Quel type de carte produit-on pour informer sur un phénomène global tel que la grippe A(H1N1) ? Après une rapide analyse des deux principaux sites Web présentant une cartographie systématique et actualisée, je  propose un exemple très simple de carte qui  bouge.

J’ai déjà abordé ce sujet récemment mais alors que l’OMS vient de déclarer l’état de pandémie pour la grippe A(H1N1) cela vaut la peine d’examiner où en est la cartographie en ligne de cette  grippe. Comme toute carte,  celles de la grippe doivent répondre à deux exigences différentes. Le public veut connaître précisément la situation près de chez lui ou de chez ses proches ou bien dans un endroit qu’il compte visiter. Mais il veut aussi comprendre le phénomène dans son ensemble, sa structure et sa dynamique.

Flutracker

Le site Flutracker essaye de répondre à ces deux besoins à la fois. Il présente les données compilées par le docteur Henry Niman, chercheur à Pittsburgh, en utilisant la technologie Insight de Rhiza Labs.  Les deux laissent un sentiment mitigé. Les données sont téléchargeables sur le site et il faut s’en féliciter. On  est frappé quand on les consulte par le travail très important que représentent leur collecte et leur compilation. Mais on s’interroge sur la fiabilité des résultats. Quel confiance accorder à un assemblage de données venant de sources disparates et à la précision aussi hétérogène? De plus, est-il sérieux d’indiquer l’heure de mise à jour, comme si le site était branché en permanence sur tous les cabinets de médecin du monde ?

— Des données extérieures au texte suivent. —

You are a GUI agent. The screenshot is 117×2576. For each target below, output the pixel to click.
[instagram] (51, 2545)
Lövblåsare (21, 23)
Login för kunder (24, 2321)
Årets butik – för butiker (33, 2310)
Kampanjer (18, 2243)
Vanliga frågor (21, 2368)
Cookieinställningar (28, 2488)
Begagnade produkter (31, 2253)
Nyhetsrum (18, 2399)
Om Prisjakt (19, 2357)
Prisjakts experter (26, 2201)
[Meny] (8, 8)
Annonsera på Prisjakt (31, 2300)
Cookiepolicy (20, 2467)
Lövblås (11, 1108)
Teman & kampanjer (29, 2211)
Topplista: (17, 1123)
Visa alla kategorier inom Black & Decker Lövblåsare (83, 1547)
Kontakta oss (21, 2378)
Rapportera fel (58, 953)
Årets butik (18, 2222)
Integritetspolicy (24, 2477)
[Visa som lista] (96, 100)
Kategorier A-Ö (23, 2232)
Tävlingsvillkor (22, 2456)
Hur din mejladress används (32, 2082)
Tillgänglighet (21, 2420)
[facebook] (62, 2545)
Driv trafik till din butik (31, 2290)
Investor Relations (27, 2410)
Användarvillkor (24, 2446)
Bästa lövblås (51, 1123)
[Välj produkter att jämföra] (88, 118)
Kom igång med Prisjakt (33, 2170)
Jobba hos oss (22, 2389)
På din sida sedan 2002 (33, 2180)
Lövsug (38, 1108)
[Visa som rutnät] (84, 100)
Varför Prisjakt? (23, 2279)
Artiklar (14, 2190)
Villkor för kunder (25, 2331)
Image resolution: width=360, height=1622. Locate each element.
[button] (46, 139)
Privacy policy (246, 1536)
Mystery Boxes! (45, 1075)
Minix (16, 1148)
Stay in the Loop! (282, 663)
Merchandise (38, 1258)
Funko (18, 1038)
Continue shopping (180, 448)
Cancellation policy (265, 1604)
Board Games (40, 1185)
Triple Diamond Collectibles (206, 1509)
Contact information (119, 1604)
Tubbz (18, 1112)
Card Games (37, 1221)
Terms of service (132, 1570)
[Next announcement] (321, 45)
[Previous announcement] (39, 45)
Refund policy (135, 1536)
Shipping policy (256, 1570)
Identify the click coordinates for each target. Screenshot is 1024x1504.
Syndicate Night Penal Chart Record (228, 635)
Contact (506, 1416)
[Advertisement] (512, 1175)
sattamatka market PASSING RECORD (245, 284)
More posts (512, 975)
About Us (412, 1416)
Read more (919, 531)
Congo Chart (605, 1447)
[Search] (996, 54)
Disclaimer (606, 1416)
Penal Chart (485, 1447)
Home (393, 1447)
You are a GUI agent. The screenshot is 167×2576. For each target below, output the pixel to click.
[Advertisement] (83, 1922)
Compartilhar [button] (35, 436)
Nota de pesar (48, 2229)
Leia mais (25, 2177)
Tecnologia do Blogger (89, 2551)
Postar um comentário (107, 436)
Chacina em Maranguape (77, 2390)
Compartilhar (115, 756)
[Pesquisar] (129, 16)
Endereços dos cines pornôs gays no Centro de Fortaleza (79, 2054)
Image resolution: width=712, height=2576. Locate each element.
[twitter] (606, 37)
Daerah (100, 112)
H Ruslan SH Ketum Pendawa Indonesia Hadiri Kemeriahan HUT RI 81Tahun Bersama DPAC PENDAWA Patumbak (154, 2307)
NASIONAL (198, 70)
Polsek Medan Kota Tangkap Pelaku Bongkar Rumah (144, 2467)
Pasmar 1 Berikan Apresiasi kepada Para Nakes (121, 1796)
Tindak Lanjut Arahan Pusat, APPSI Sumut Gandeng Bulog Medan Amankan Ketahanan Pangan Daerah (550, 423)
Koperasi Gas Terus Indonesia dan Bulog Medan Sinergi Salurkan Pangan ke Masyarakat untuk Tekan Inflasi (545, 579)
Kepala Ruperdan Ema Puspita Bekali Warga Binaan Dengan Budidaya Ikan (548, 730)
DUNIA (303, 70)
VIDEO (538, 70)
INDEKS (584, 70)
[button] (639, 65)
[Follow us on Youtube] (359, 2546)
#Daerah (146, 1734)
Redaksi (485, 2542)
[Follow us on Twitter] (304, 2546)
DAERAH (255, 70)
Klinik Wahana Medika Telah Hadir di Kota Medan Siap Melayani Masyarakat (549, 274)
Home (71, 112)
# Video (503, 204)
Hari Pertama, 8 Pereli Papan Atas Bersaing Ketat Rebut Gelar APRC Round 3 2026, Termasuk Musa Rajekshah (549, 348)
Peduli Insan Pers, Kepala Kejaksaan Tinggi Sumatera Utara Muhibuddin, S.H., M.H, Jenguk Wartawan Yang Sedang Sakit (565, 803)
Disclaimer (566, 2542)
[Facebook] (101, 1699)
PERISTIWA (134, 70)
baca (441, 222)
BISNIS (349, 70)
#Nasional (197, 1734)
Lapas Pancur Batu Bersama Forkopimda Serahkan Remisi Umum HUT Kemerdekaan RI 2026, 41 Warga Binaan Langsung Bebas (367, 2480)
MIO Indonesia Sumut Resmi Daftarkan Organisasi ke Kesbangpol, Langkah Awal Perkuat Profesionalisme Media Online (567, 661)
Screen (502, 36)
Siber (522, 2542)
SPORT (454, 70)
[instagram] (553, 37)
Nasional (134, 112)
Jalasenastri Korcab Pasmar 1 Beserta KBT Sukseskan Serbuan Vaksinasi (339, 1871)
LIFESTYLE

La sémiologie choisie laisse aussi dubitatif. Le choix de présenter plusieurs variables (cas suspectés, cas confirmés, décès suspectés, décès confirmés) avec des symboles non proportionnels donne un résultat visuellement confus. On ne peut d’un seul coup d’œil avoir une idée de la spatialisation du phénomène.  Si on zoome sur le Mexique, les 13646 cas de ce pays constaté ce 17 juin ont le même poids visuel que les 414 de la Floride. De plus, si l’affichage dynamique simultané de différents niveaux de regroupement d’information est une bonne idée théorique, dans la pratique elle est plutôt perturbante. Un petit coup de zoom et un cercle explose en de minuscules petits cercles tandis que son voisin reste mystérieusement entier…

Flutracker

Le site offre aussi d’autres modes de visualisation, plus classiques, mais sémiologiquement tout aussi fautifs. Cette représentation par symboles proportionnels qui superpose deux variables (les  cas de grippe et les décès) est ainsi très difficile à lire, d’autant plus que la légende ne présente pas les différentes tailles de symbole :

flutracker

Quant à la représentation des cas confirmés par pays reproduite ci-dessous, le mauvais choix des couleurs ne permet pas de comprendre les variations d’intensité du phénomène:

flutracker2

OMS

Le site de l’OMS cible uniquement le deuxième besoin, l’information sur les tendances générales du phénomène. Dans le bulletin que l’OMS fait paraître quasi quotidiennement depuis le 24 avril les données sont agrégées au niveau du pays. On s’interroge bien un peu là aussi sur la fiabilité de ces chiffres. On avait cru comprendre que les  procédures de déclaration variaient selon les endroits dans le monde. Le nombre de cas n’est-il pas alors proportionnel à la qualité du système de santé national ? On a aussi lu que dans les pays développés où la pandémie est importante, comme les Etats-Unis,  on ne contrôlait pas toujours la présence du virus quand les symptômes étaient bénins. Comment est-on alors sûr de ce que l’on compte ?  On fera en l’espèce confiance aux statisticiens de l’OMS …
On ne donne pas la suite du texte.